=== Excerpted text ===
## Begin

Actually, this is a lie. There is one type of person in the world, as far as I can tell, and that is the person who did both of these things, in order. (This person is me, but I'm guessing I'm not alone.) Not just because knowing about things is essential in 2014. But because—be real—you wanted to know why a short, slender (albeit scrappy) Atlanta rapper ended up in a fight with an actual boxer. And you wanted to express your disappointment over that very same fascination.

It's too bad the noise of the interesting/exasperating cycle was so strong for this story, because it obscures Tip's music, which was just again beginning to show signs of life. Tip's latest single with Young Thug, "About the Money," finds the rapper reinvigorated. And it's not his only recent music worth hearing; similar collaborations with Doe B suggest he's still got something the game's been missing. 

Of course Tip has never faded in a commercial sense for more than a short time; last year, he was on "Blurred Lines," his fourth trip to the No. 1 spot. His single "Memories Back Then" with Kendrick Lamar and B.o.B. was strong enough to work the charts as well. But like most artists whose best work was created in their career's nascent stages—think Jay Z, Elvis, or Frank Sinatra—T.I. has spent his later years as an established Cultural Institution, respected and celebrated enough to coast on legacy. Singles like last year's "Wit Me" and "The Way We Ride" seem to do well enough; a few million VEVO views here and there. But creatively, they feel vacant relative to his first four or so albums.

## End

=== Given request 1 ===
Copy the records verbatim, starting at the line containing "This screenshot has height=498, width=886." and continuing through the last line of the records.

=== Element and text position data ===

## Begin

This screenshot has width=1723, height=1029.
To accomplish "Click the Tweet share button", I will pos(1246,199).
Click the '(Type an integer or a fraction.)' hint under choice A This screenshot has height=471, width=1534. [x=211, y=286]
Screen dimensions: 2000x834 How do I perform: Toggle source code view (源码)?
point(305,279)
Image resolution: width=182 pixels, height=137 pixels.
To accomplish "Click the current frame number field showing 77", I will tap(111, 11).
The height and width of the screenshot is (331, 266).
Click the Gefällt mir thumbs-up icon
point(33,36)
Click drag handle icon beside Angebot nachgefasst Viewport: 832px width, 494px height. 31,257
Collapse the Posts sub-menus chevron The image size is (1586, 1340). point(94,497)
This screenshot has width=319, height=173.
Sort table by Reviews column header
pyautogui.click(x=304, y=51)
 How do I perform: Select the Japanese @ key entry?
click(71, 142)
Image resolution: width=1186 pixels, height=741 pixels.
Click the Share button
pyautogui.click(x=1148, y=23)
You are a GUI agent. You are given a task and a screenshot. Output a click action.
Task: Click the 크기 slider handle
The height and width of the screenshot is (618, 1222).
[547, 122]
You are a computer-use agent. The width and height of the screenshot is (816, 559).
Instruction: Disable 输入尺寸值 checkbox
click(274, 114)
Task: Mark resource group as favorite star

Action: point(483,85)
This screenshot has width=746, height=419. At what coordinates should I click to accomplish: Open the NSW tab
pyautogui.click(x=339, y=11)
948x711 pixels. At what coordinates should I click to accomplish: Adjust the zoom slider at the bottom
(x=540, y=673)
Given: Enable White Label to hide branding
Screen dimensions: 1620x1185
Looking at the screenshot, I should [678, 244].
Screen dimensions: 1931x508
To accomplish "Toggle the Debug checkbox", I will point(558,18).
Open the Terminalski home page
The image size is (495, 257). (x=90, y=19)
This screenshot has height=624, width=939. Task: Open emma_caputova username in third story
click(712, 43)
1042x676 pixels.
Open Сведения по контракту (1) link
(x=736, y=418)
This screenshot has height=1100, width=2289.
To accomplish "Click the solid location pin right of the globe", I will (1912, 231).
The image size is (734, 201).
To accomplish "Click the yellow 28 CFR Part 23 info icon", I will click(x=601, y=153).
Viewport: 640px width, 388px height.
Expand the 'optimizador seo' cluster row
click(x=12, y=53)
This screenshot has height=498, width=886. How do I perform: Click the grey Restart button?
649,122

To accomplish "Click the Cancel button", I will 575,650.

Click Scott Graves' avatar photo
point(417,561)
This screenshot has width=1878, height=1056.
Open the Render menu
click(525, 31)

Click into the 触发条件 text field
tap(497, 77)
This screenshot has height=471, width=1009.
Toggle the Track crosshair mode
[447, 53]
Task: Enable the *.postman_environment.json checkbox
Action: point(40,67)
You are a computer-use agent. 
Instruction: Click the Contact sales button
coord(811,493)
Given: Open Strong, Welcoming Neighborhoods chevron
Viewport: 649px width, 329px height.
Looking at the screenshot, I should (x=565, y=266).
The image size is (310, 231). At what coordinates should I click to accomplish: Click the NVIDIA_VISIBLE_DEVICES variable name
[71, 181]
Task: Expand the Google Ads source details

## End

=== Given request 2 ===
Continue the piece about T.I.'s music from the point where it ends.

=== Expected output 1 ===
This screenshot has height=498, width=886. How do I perform: Click the grey Restart button?
649,122

To accomplish "Click the Cancel button", I will 575,650.

Click Scott Graves' avatar photo
point(417,561)
This screenshot has width=1878, height=1056.
Open the Render menu
click(525, 31)

Click into the 触发条件 text field
tap(497, 77)
This screenshot has height=471, width=1009.
Toggle the Track crosshair mode
[447, 53]
Task: Enable the *.postman_environment.json checkbox
Action: point(40,67)
You are a computer-use agent. 
Instruction: Click the Contact sales button
coord(811,493)
Given: Open Strong, Welcoming Neighborhoods chevron
Viewport: 649px width, 329px height.
Looking at the screenshot, I should (x=565, y=266).
The image size is (310, 231). At what coordinates should I click to accomplish: Click the NVIDIA_VISIBLE_DEVICES variable name
[71, 181]
Task: Expand the Google Ads source details

=== Expected output 2 ===
As pugnacious and ferocious as his on-record persona could be in the early days, he was never calloused or cold. There was a balance between his anger in the music and the connection he made with listeners, his empathic approach to wrestling with his personal demons. It drew attention to the raw deal he seemed to have gotten in life. Where someone like Gucci may have seemed like a chaotic whirlwind, T.I. had a nobility of purpose that made his initial slip-ups seem defensible in the eyes of his fans. Even his arrest on gun charges seemed understandable in some sense, when one recalls that not long beforehand, he'd watched his good friend murdered in front of him.

The more successful he got, though, it became more difficult to see his out of pocket behavior as a life he was leaving behind. This is all silly audience projection, obviously—a rapper's real life is what it is, and we see its story playing out from a great distance. But this is, I think, a realistic picture of how his fans feel about his career. At a certain point, the dramatic tension between the pull of his old life and the promise of his new one felt resolved, even though he still gets in fights with boxers at Fatburger. We knew what to expect.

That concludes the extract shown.